Alternative Approaches
- Nonpharmacologic therapies such as spinal manipulation, intensive interdisciplinary rehabilitation, exercise therapy, acupuncture, massage therapy, yoga, cognitive-behavioral therapy, or progressive relaxation may be considered for patients who do not improve with self-care options 1.
- Herbal therapies like devil's claw, willow bark, and capsicum seem to be safe options for acute exacerbations of chronic low back pain, but benefits range from small to moderate 1.
Important Notes
- Systemic corticosteroids are not recommended for treatment of low back pain with or without sciatica due to lack of efficacy compared to placebo 1.
- Extended courses of medications should generally be reserved for patients clearly showing continued benefits from therapy without major adverse events 1.
From the Research
Efficacy of Gabapentin in Lumbar Radiculopathy
- Gabapentin has been studied as a potential treatment for lumbar radiculopathy, with some studies suggesting its efficacy in reducing pain and improving quality of life 2, 3.
- A study published in 2009 found that gabapentin significantly reduced pain and restricted mobility in patients with discogenic lumbosacral radiculopathy, with a clinically significant effect found in 59% of patients with early onset of treatment and 51% of patients with later onset 2.
- Another study published in 2009 found that gabapentin monotherapy improved quality of life, functional disability, and psychological mood in patients with chronic radiculopathy, with significant improvements in pain intensity, quality of life, and functional disability scores 3.
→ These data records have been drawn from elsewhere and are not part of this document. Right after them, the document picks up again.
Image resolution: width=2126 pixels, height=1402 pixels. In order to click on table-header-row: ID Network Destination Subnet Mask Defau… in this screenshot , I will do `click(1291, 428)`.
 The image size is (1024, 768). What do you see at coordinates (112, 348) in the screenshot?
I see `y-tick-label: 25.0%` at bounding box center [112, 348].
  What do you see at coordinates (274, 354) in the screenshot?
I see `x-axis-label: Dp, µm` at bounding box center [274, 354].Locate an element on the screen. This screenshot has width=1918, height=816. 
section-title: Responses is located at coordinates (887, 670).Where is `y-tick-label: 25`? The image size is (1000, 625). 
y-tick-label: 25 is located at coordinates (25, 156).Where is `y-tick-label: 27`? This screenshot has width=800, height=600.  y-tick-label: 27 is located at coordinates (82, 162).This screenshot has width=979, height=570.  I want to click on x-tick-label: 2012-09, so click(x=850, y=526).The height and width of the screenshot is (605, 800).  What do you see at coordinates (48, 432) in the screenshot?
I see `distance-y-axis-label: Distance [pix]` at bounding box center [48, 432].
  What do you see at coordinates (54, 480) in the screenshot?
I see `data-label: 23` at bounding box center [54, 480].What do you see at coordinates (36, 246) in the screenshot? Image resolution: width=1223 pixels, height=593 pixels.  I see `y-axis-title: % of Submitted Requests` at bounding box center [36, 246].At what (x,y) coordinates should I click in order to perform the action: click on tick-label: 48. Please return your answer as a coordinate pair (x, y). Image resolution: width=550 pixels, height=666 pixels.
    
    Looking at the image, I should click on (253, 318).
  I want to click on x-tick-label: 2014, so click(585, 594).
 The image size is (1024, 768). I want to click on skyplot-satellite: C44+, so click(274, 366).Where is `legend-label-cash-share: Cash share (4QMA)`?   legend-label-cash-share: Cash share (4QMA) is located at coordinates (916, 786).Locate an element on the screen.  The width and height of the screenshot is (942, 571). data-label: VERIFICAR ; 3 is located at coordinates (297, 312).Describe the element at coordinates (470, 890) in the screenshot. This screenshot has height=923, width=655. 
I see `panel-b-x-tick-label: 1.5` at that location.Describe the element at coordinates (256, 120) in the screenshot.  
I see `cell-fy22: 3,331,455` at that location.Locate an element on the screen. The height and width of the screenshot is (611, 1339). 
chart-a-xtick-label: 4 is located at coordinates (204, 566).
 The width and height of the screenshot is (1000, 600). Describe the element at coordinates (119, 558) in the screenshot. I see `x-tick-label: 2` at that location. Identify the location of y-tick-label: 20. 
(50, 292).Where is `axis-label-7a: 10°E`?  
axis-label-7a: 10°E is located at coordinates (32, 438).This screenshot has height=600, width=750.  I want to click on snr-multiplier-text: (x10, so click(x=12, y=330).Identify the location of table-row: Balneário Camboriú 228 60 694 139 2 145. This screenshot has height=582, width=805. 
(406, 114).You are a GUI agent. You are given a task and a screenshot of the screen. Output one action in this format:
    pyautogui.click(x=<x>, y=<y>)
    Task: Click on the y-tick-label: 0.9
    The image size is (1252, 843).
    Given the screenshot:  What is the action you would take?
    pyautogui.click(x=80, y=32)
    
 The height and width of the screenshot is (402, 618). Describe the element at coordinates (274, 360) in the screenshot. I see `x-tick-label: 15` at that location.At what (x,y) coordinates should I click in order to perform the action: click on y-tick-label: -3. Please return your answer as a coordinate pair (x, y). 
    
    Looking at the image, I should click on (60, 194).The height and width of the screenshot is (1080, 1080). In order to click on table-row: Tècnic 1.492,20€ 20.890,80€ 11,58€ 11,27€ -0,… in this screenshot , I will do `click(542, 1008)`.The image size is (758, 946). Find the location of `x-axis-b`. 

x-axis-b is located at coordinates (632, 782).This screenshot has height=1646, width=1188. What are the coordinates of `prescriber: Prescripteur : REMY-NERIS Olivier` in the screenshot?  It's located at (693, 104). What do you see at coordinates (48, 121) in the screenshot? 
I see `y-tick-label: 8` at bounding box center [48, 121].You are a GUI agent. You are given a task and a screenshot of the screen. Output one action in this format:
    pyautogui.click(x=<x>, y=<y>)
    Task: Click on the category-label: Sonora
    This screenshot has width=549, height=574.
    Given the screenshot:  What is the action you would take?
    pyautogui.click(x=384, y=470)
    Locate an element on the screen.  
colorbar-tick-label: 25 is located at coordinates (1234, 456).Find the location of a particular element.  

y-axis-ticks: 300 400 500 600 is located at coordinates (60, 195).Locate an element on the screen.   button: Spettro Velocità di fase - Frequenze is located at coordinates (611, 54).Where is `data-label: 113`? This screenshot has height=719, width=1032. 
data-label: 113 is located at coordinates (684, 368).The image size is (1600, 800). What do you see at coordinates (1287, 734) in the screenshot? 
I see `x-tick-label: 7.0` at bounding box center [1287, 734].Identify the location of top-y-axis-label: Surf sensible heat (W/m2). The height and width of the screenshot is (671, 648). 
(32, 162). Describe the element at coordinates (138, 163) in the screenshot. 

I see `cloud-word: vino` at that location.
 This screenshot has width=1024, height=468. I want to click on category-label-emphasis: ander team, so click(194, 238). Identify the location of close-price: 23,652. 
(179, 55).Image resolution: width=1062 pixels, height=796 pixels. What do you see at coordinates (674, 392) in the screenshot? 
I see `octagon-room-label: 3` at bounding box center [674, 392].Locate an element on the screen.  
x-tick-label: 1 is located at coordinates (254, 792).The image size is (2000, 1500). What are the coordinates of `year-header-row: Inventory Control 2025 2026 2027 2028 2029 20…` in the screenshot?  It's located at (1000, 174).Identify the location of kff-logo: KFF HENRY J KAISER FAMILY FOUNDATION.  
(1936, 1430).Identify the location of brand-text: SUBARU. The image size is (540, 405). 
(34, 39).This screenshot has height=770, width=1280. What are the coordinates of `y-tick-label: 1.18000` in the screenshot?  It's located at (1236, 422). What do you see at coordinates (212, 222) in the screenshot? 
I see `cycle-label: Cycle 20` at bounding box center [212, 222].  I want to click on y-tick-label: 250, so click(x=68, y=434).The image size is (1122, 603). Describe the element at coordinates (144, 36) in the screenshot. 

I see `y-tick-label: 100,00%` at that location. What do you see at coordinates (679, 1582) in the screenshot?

- However, a multicenter randomized double-blind comparative efficacy study published in 2015 found that epidural steroid injections may provide greater benefit than gabapentin for some outcome measures, although the differences were modest and transient for most people 4.
- Case reports have also suggested the potential efficacy of gabapentin in treating sciatica, with two patients experiencing significant pain relief after treatment with gabapentin 5.
- Additionally, a prospective, randomized, double-blind, placebo-controlled, crossover clinical trial published in 2004 found that gabapentin was effective in reducing the intensity and frequency of neuropathic pain in patients with spinal cord injury, and improved quality of life 6.
Key Findings
- Gabapentin may be effective in reducing pain and improving quality of life in patients with lumbar radiculopathy 2, 3.
- The efficacy of gabapentin may be greater when used early in the course of treatment 2.
- Gabapentin may be a useful treatment option for patients with chronic radiculopathy who have not responded to other treatments 3.
- Further research is needed to fully understand the efficacy and safety of gabapentin in the treatment of lumbar radiculopathy 4, 5.